--- SECCIÓN DEL TEXTO ---
El extravío romántico guía los pasos del protagonista de De amor y hambre. O más bien los desencamina. Y en el período de entreguerras, ¿qué país si no Inglaterra puede ofrecer la mayor cantidad de preciosos, empedernidos románticos? El uso del argot y la alternancia de estilos altos y bajos deja sin aliento al lector inglés. Sólo un conocimiento histórico de la lengua inglesa permitía evitar el anacronismo, y volver actual un texto con fecha de vencimiento. Hay que decir que el traductor Ernesto Montequin resolvió con brillo propio esta tarea más fatigosa que gratificante.
Entre la mezquindad y el sentimentalismo oscilan los impulsos de los personajes. Pero nunca falta la importancia cotidiana y minuciosa del dinero que a cada uno le queda en el bolsillo al final de cada día.
La inglesa es también una literatura de “carne triste”, desesperada, ensuciada, vejada: el empeño de los protagonistas por sobrevivir en la sociedad violenta e injusta de la pre-guerra. Las peripecias del protagonista de De amor y hambre nos conducen a las de otros, que están básicamente a la misma altura social y moral de Richard: son menos amorosos que miserables. Richard regresa de India, consigue trabajo y uno de sus compañeros le pide que cuide a su mujer, porque él debe partir. En casi ninguno de los protagonistas las justificaciones de las acciones son honestas o salen a la luz del día; ganan su legitimidad en un asfixiante mundo doméstico, de señoras de clase media cuya misión es mantener la casa limpia.
Tres partes y un epílogo dan forma a De amor y hambre. Los títulos internos provienen de una escena de la tragedia del viejo y abandonado Rey Lear de Shakespeare: “dormiré algún tiempo”, “silbaré el restante” y “la suerte de un buen hombre”. Y el epílogo: “tenga usted buenas noches”. No falta aquí la ironía. Porque la decepción acompaña al protagonista, a quien le esperan seis años de guerra.

--- DATOS EXTRAÍDOS ---

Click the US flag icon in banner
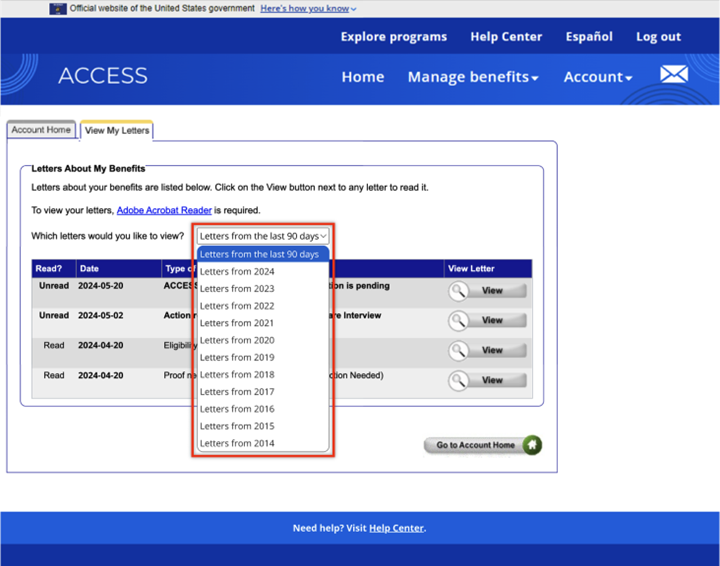720x566 pixels. 57,8
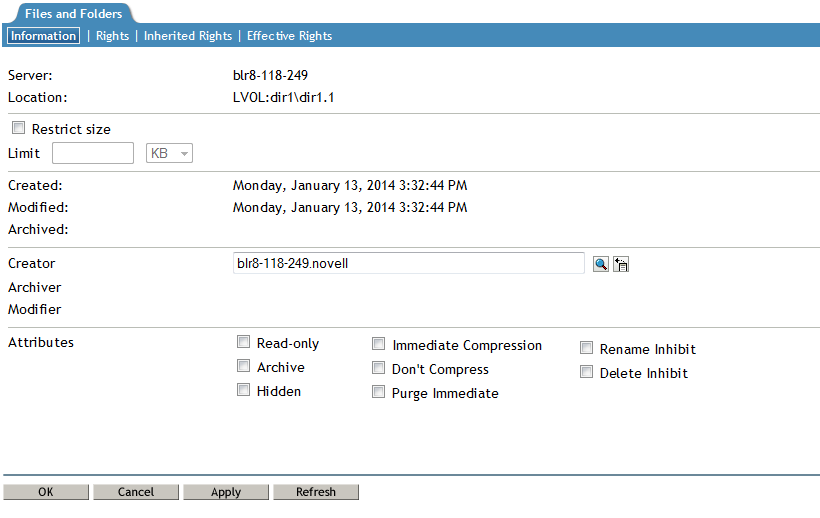Toggle the Read-only attribute checkbox
Viewport: 820px width, 518px height.
(243, 342)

--- TAREA A REALIZAR ---
Enumera todos los títulos internos de De amor y hambre que recoge el texto sobre esa obra, incluido el del epílogo. Los datos no hacen falta para resolver esto.

--- RESPUESTA DEL EJERCICIO ---
- "dormiré algún tiempo"
- "silbaré el restante"
- "la suerte de un buen hombre"
- "tenga usted buenas noches" (epílogo)